Les bénéficiaires et ceux impliqués dans des conspirations sont les meilleurs et les plus bruyants exhortateurs des théories et des fantasmes du complot

Comment cette dépêche a-t-elle été appliquée? On peut le retracer sur l’exemple du procureur de district de l’époque, Jim Garrison, qui poursuivait constamment l’enquête sur le meurtre de Kennedy.

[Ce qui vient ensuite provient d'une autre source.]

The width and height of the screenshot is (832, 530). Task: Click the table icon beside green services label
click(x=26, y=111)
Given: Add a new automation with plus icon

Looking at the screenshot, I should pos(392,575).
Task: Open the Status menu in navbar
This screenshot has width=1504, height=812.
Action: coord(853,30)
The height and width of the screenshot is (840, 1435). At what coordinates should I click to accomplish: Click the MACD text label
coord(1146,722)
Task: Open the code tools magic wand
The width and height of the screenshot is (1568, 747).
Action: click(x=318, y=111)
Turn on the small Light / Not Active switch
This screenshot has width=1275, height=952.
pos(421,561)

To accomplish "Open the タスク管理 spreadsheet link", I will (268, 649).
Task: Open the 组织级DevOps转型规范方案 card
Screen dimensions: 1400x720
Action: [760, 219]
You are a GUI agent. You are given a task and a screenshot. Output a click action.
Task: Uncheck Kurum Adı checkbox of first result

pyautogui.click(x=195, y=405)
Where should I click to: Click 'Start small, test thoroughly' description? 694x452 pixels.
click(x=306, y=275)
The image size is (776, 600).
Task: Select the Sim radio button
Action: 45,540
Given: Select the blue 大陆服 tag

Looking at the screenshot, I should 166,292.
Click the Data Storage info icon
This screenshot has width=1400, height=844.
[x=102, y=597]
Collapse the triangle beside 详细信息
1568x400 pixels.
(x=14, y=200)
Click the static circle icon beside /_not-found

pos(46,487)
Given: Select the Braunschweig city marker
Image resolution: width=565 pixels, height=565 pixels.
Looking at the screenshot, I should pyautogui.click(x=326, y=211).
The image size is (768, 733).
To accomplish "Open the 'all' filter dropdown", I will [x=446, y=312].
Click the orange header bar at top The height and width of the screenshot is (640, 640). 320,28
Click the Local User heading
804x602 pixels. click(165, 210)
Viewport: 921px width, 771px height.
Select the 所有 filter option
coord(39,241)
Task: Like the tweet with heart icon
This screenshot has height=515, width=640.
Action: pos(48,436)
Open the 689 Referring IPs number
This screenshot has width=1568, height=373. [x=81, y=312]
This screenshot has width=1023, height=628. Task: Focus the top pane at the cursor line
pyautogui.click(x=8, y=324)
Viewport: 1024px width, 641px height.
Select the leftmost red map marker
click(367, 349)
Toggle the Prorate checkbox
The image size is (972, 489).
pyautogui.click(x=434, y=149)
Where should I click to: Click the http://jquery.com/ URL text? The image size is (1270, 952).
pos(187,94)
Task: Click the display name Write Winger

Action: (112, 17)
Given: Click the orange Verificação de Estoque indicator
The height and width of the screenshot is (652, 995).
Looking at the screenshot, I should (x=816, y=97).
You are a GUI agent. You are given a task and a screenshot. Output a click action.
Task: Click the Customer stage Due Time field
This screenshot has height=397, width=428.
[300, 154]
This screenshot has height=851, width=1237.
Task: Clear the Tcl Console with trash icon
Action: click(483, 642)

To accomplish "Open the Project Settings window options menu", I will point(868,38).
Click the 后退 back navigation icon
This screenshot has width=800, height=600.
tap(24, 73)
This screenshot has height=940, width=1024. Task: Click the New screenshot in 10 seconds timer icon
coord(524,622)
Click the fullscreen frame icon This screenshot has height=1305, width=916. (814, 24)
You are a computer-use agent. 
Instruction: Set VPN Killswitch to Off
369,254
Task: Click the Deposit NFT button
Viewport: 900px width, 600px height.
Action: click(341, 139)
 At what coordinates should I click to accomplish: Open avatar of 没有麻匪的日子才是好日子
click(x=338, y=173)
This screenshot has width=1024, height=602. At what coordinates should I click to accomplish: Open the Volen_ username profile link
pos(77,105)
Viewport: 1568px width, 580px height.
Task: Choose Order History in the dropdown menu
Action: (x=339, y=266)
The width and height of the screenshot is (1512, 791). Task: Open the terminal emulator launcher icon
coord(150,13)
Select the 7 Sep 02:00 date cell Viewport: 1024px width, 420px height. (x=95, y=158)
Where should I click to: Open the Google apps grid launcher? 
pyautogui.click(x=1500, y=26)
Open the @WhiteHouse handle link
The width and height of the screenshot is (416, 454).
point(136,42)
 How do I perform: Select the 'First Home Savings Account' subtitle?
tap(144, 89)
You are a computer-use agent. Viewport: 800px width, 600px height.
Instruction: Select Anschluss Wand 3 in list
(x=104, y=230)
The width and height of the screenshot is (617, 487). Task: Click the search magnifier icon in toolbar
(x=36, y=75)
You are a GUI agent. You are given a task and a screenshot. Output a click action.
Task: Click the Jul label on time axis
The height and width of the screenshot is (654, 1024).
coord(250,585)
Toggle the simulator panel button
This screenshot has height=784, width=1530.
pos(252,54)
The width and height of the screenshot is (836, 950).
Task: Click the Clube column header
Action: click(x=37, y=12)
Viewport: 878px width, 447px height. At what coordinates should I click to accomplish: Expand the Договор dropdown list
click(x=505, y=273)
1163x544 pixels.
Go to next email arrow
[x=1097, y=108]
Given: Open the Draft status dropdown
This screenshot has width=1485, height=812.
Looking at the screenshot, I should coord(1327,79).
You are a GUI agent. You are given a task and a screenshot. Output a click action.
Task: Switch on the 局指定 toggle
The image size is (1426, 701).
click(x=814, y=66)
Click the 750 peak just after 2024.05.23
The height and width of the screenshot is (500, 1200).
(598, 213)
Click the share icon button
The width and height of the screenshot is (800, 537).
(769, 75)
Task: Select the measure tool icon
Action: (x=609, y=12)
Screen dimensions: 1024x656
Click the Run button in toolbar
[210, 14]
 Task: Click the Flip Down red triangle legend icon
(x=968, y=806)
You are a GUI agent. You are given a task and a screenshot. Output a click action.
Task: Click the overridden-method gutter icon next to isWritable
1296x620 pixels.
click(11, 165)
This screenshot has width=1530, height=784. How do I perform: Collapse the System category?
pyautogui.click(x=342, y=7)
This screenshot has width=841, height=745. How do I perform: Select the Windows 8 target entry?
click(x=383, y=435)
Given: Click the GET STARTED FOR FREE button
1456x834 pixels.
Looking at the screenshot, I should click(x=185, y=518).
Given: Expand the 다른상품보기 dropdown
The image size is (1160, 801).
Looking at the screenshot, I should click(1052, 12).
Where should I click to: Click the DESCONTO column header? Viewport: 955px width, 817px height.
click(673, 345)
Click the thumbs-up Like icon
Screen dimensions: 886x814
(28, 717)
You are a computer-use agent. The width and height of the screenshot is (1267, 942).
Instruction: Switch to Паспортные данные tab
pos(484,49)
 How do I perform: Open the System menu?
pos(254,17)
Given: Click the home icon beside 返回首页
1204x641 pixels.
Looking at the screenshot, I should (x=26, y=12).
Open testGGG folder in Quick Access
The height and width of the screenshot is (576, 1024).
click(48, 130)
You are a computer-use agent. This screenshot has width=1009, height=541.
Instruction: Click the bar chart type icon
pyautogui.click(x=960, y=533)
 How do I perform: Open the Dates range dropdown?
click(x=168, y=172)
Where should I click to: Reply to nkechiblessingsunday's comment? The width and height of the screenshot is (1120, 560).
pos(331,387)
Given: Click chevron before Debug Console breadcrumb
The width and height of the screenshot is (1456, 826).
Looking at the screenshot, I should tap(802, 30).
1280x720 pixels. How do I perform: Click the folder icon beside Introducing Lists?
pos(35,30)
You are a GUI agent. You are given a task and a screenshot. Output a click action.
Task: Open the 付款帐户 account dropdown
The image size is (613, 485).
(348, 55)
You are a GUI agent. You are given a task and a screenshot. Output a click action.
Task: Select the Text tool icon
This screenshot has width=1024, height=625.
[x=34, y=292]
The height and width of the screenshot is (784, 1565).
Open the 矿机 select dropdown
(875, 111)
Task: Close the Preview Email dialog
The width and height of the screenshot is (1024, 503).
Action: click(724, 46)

Il avait d’énormes doutes sur le résultat officiel de l’enquête. Dans son livre de 1988 “Qui a tiré sur John F. Kennedy – Sur la piste des meurtriers de Dallas”, il explique:

“Quand j’ai essayé de mettre en lumière certaines de ces connexions extrêmement désagréables, le gouvernement des États-Unis et les principaux médias sont venus après moi ( … ) parce que j’avais laissé entendre que des membres de nos propres services de renseignement avaient conspiré pour assassiner le président. J’ai été calomnié dans la presse en tant que politicien accro à la publicité, charlatan et communiste. 12, Bastei-Verlag, 1992"”

Il faut ajouter par précaution que ce procureur était tout sauf un communiste. Si vous voulez le classer, alors il était à travers et à travers un patriote de son pays et de sa constitution. Il était tout simplement ce que l’on pouvait attendre d’un procureur: il examine et évalue les faits et fait tout son possible pour clarifier les circonstances du meurtre qui ont conduit à la mort de son président. Ça ne devrait pas être étrange ou bizarre.

C’est probablement la raison pour laquelle tout ce que la CIA avait annoncé a été exécuté sur lui: non seulement des motifs égoïstes lui ont été imputés, mais ils ont mis des espions sur lui et les ont introduits clandestinement dans son équipe en tant qu’employés supposés. Des dossiers lui ont été refusés et des pressions ont été exercées pour qu’il appelle ses témoins à charge. Il a été interdit aux témoins importants pour l’accusation de témoigner. Le tout a été couronné d’une accusation de corruption, qui a été truquée et s’est effondrée. Cependant, cela n’a pas changé le fait que ses enquêtes ont mis en lumière des faits significatifs qui contredisent de manière flagrante la version individuelle de l’auteur.

Quiconque met en garde contre les “théories du complot” telles qu’une maladie mentale dissimule donc avant tout ses propres actes et objectifs criminels en discréditant de toutes les manières possibles la divulgation de telles pratiques.